LA: Well, I don't think Alec Guinness...

[Laughter]

Why do they laugh? You think it's unlikely?

SR: Yes, I've heard that Guinness could play Gandhi because he has similar ears.

[Laughter]

Final Questions

Q: Could you elaborate on the censorship problems that you face?

SR: There is a central board in Delhi which applies to foreign films and a local board in Bengal. Approximately the same sets of rules apply across the country. They're very strong on violence, they'll cut out scenes of bloodshed. And bedroom scenes. Also political, up to a point. It's not clear to me, I've discussed it with people in Delhi and there's been an effort to discuss this issue. They're trying to arrive at a more relaxed set of rules so that at least we can show kissing on the screen.

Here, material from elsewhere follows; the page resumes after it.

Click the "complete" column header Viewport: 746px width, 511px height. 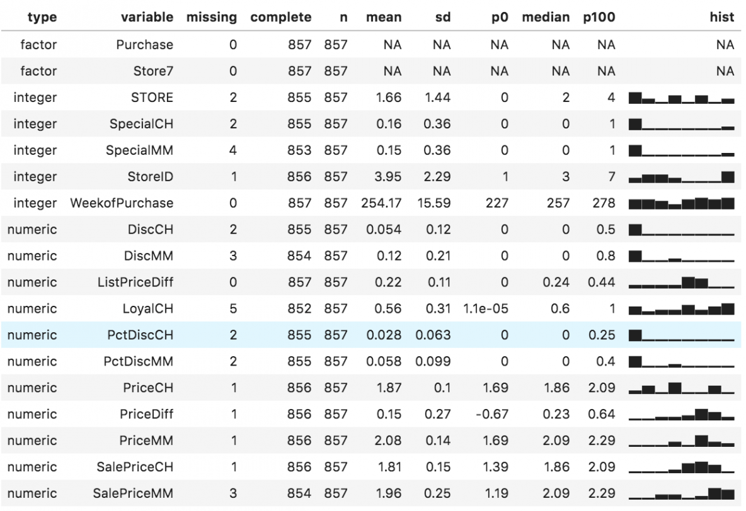point(280,18)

In the early days there was kissing on the screen, but censorship was started by the British.

Q: The film you're shooting at the moment, could you tell us more? And is there another Bengali film director that you admire?

SR: There has been some interesting and admirable work in Bengal over the last ten years. Ghatak and Sen are both good, and they should be shown here. Ghatak will stop making films because no-one will take him on. He's an alcoholic. Sen has started making a Hindi film instead, in order to get money.

The story I'm filming at the moment is, as I say, by a very promising young novelist. It is about some young men who go out into a forest area for a holiday. They're hoping to have a bohemian, relaxed time. They get very seriously involved with three girls. It's a story about relationships.

There are three kinds of affairs, one is on a very serious, intellectual level that might develop into a love affair. The second one is a very timid young man who is being seduced by a young widow, but he can't shake his timidity. The third is a sportsman who has a very brief affair with a tribal girl on a very physical level. At the end they all cover it up from each other.

Q: Which of your films do you like best, and why?

SR: Your reactions to your own films are coloured by the reactions of audiences and critics. I've had some unfortunate experiences with films that I thought were good but have been made to reconsider. You get confused.

I like the trilogy, I think of it as one film. I like...oooh...I like quite a lot of my films!

My first original screenplay was very personal to me, and I wouldn't necessarily expect anyone to like it.

LA: Satyajit Ray, ladies and gentlemen.